- _Exercise goal_:
Check each line of the records for "computer"; collect those that have it.

- _Records supplied_:

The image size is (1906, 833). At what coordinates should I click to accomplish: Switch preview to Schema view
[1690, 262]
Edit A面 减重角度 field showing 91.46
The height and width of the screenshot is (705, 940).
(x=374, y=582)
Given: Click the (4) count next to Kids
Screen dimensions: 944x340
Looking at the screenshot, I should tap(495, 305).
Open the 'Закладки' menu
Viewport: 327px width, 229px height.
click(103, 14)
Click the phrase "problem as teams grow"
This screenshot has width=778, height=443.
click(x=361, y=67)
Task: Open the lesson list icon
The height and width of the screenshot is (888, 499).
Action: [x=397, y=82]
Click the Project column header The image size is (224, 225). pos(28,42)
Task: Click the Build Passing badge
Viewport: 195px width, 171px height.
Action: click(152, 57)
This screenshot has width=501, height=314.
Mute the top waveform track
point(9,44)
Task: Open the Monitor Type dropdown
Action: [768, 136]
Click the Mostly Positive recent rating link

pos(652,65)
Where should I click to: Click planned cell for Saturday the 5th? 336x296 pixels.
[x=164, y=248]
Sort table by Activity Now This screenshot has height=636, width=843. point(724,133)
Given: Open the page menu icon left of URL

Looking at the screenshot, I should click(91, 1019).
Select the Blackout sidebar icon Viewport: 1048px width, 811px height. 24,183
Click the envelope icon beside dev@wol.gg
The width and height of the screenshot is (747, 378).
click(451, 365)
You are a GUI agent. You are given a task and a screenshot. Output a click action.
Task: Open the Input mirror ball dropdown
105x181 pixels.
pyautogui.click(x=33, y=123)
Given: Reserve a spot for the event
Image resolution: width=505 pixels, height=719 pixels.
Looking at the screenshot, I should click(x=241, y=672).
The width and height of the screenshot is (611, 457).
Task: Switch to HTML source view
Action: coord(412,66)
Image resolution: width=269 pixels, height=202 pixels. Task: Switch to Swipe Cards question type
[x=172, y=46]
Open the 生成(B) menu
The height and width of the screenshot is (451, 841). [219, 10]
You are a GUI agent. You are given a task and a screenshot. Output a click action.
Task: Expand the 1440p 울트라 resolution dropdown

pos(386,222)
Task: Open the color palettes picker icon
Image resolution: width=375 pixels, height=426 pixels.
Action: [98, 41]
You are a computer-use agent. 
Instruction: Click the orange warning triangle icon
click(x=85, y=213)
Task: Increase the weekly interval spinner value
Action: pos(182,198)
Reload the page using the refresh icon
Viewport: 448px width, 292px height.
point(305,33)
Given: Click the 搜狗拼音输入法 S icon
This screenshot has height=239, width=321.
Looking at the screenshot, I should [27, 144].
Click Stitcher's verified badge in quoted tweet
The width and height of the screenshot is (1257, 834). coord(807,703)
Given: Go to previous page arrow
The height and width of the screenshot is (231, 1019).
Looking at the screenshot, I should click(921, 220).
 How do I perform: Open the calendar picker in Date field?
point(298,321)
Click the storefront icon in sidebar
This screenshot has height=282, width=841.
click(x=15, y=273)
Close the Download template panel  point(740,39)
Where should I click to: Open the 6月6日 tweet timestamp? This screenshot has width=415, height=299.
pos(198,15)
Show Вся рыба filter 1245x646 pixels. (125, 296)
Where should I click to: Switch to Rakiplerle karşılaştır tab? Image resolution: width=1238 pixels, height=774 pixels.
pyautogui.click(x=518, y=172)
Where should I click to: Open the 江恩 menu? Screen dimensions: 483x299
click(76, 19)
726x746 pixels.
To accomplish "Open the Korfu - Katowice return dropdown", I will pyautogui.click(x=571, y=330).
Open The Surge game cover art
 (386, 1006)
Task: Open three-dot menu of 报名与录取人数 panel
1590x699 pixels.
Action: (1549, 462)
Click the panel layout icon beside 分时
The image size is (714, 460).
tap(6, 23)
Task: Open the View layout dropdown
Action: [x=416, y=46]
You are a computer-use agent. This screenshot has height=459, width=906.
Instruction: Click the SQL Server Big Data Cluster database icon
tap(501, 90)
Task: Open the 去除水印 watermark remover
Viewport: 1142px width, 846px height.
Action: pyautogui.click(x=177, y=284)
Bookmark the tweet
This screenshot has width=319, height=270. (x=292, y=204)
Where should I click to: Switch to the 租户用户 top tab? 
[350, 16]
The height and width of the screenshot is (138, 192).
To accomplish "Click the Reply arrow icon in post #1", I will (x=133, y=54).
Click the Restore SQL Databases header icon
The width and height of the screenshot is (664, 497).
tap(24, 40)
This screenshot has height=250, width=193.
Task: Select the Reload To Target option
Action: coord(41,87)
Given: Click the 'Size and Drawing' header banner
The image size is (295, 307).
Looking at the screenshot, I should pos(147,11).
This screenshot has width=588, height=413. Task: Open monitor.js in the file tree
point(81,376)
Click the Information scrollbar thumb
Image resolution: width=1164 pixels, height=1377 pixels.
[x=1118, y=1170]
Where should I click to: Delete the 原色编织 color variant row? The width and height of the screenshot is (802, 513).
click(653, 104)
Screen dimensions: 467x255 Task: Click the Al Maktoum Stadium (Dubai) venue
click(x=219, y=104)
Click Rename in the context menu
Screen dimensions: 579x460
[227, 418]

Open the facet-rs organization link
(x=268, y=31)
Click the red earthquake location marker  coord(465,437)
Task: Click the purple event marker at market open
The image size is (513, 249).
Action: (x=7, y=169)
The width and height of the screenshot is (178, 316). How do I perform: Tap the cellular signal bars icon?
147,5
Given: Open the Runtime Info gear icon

- _Your solution_:
You are a computer-use agent. 
You are a computer-use agent. This screenshot has height=459, width=906.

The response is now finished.